Journal: 11 / 2005
That I’ve ever been labeled a “journalist” or especially a “videogame journalist” makes me frightfully sad. I’d honestly rather be a rock star. I’ve heard men scathe at the names of other men because “He thinks he’s some kind of rock star!” I heard some journalist guy with bad hair (worse than mine was because mine was horrible because I couldn’t do anything about it — he thought his looked cool) once yell about Shinji Mikami for wearing a leather jacket. “He thinks he’s a rock star. He can’t be, though! Because he makes videogames! What a fucking asshole!” was the consensus. Well hell. I’ve written about this before; it’s a subject that nearly fascinates me: men who are not one thing criticizing a man because they think that that man thinks he is the thing that the criticizing men are not. Besides, with rock and roll, it’s all in the mind, anyway.
sincerity in rock and roll #1
sincerity in rock and roll #1
These days, I can only grasp at straws when it comes to rocking and rolling. My friend Francis Franklin Dorstervelt revealed to me this weekend that he’d bought a bass guitar following a side remark I’d made, in which I dared him to “buy a bass guitar, and learn to play it, and join our band. You don’t need to be good — and that’s not because we’re not going for quality: you don’t need to be good because we want someone who’s not particularly good. We don’t want some wiseguy hamming up the bass. Even I have to decided to let my voice play second fiddle to the guitar.” Will Mr. Dorstervelt join the band? I don’t know. If he cuts his fingernails down to nothing and starts listening to some good music, maybe he will! Whether he does or not, his confession about bass-owning made me prouder of another human being than I’d been in as long as I can remember. It’s all up in the air at the moment, though if he were to join the band, it would feel like fate. I promised our guitarist, whose name be Cosner, that I wouldn’t talk about the band on the website, though I figure I might as well talk about us while we’re, I don’t know, not doing anything.

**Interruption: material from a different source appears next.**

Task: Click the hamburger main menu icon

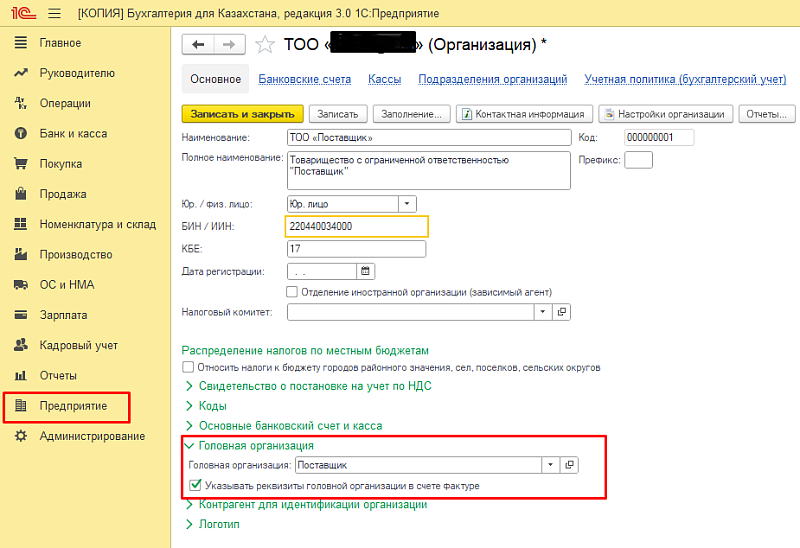Action: (x=53, y=13)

Anyway, this segues into a little think I was having about sincerity in rock and roll music. Can rock be sincere? I’d like to think that the best rock is sincere. I’d also like to think that — and this is based on my living experience as of late — when people say sincere things, they eventually get tired of saying them. This is why Kurt Cobain is dead; this is why I hold this shuddering fear in my heart that Sambo Master, with their songs about erasing human sadness and “starting over,” and “forgetting everything,” might not be around forever. Meanwhile, insincere music persists, perfects itself, and entertains millions, maybe because, I don’t know, it doesn’t scare anybody.

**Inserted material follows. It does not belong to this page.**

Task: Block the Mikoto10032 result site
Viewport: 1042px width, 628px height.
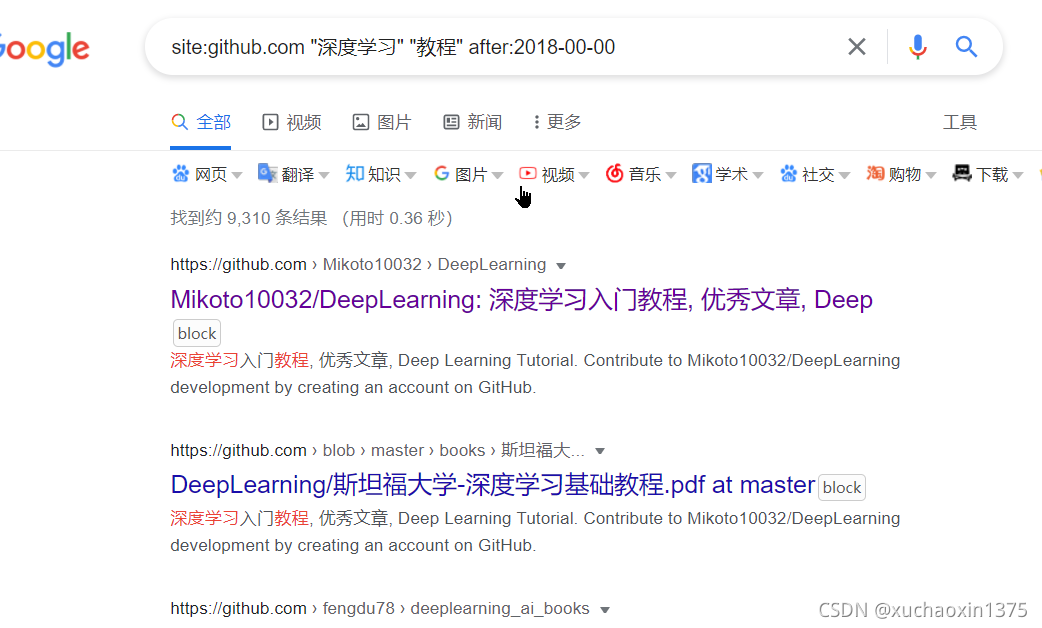Action: point(196,333)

I was listening to The Beatles on my newly-swapped-out iPod, on the Ginza Line this morning, and man. Man, what good stuff. This was the first Anthology I’m talking about here. That home stretch on disc two: “Can’t Buy Me Love,” “All My Loving,” “You Can’t Do That,” “And I Love Her,” “A Hard Day’s Night,” “I Wanna Be Your Man,” “Long Tall Sally,” “Boys” (okay, so that one’s not so good) (and neither is) “Shout,” “I’ll Be Back,” “You Know What to Do,” and climaxing in “Eight Days a Week.” Not a song on there isn’t perfect. Maybe the performances are a little muddled, though that’s beside the point (and, in the case of the Anthology, it is the point). I think there are generally two camps when it comes to how people think rock and roll bands should be led. Rather than describe the minute characteristics of those camps, I’ll just say that one camp likes the early Beatles, and the other camp likes the late Beatles, or doesn’t like The Beatles at all.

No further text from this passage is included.